I am trying to calcualte the variance of the MCMC estimator shown below (assuming unbiased estimator $E[\theta] = \mu$): $$\theta = \frac{1}{N}\sum_{1}^{n}f(X^{n})$$ However, it is assumed that the samples $X^{n}$ drawn are not independent when $m\neq n$ thus we use $E[f(X^{i})f(X^{j})] - \mu^{2} = Cov(f(X^{i})f(X^{j}))$. My work is the following but I am not sure if it right. $$Var(\theta) = E\left[\frac{1}{N^{2}}\sum_{i}^{N}\sum_{j}^{N}f(X^{i})f(X^{j})\right] - \mu^{2}$$ $$Var(\theta) = E\left[\frac{1}{N^{2}}\sum_{i}^{N}f(X^{i})^{2} + \frac{2}{N^{2}}\sum_{i}^{N-1}\sum_{j=i+1}^{N}f(X^{i})f(X^{j})\right] - \mu^{2}$$ $$Var(\theta) = \frac{Var{f(x)}}{N} + \frac{1}{N^{2}}\sum_{i}^{N}\mu^{2} + \frac{2}{N^{2}}\sum_{i}^{N-1}\sum_{j=i+1}^{N}Cov(f(X^{i})f(X^{j})) + \frac{2}{N^{2}}\sum_{i}^{N-1}\sum_{j=i+1}^{N}\mu_{2} - \mu^{2}$$
I am not studying mathematics so I have expanded the summation by intuition.
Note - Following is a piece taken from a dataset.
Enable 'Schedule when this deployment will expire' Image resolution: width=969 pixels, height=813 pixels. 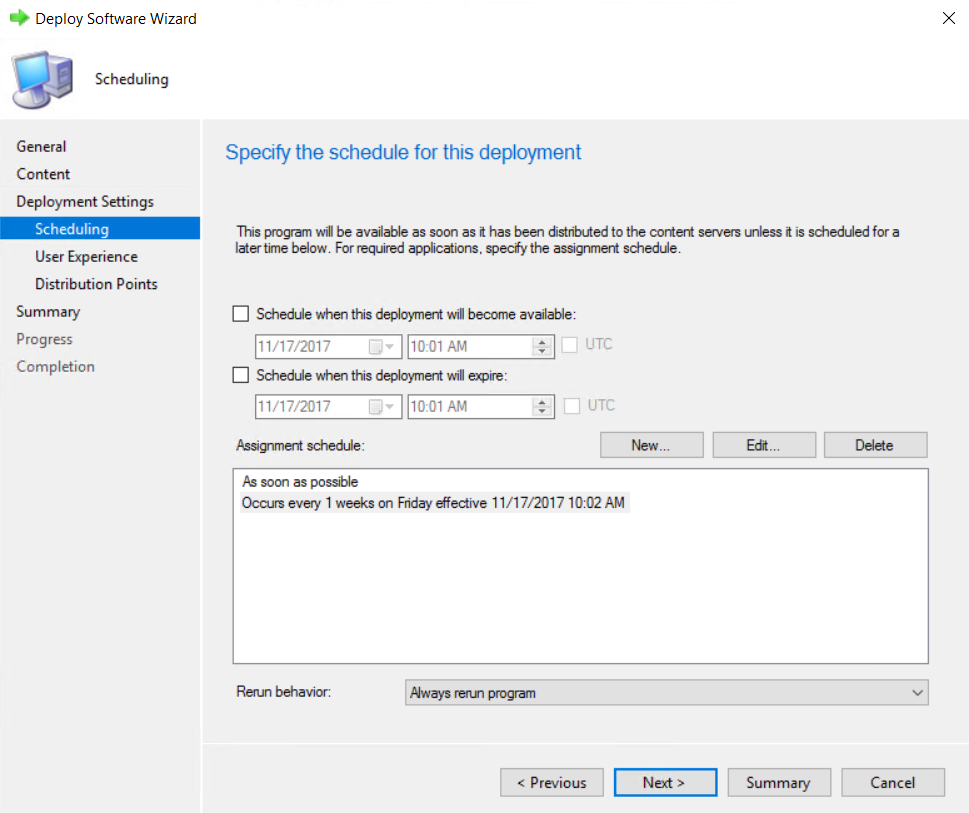[240, 376]
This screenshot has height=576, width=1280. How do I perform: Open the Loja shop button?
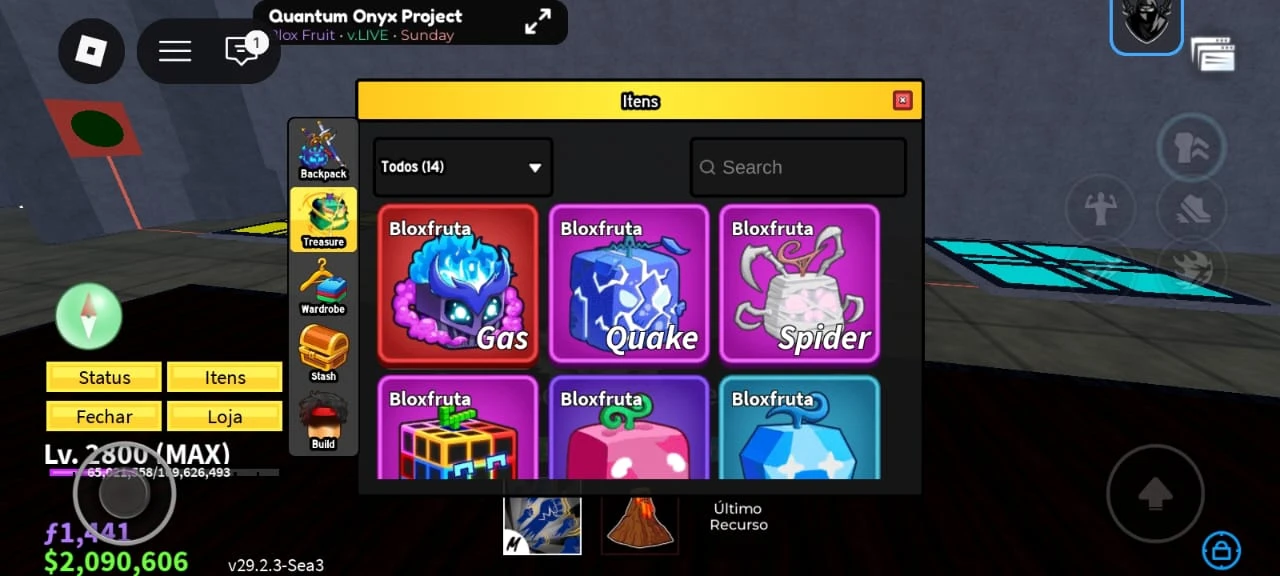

I checked it for a few cases and it works. Can someone help me please and show me my mistake.
Thank you.
I have figured the answer basically I was missing a few simple expansion steps shown below: $$\frac{1}{N^{2}}\sum_{i=1}^{N}\mu^{2} + \frac{2}{N^{2}}\sum_{i=1}^{N-1}\sum_{j=i+1}^{N}\mu^{2} - \mu^{2}$$ $$\frac{N\mu^{2}}{N^{2}} + \frac{2}{N^2}\sum_{i=1}^{N-1}N\mu^{2}-2\frac{\mu^{2}}{N^{2}}\sum_{i=1}^{N-1}i - \mu^{2} = 0 $$ By using arithmetic sequence and expanding the above gives zero hence from the above formula it is left: $$Var(\theta) = \frac{Var(f(X))}{N} + \frac{2}{N^{2}}\sum_{i=1}^{N-1}\sum_{j=i+1}^{N}Cov(f(X^{i})f(X^{j}))$$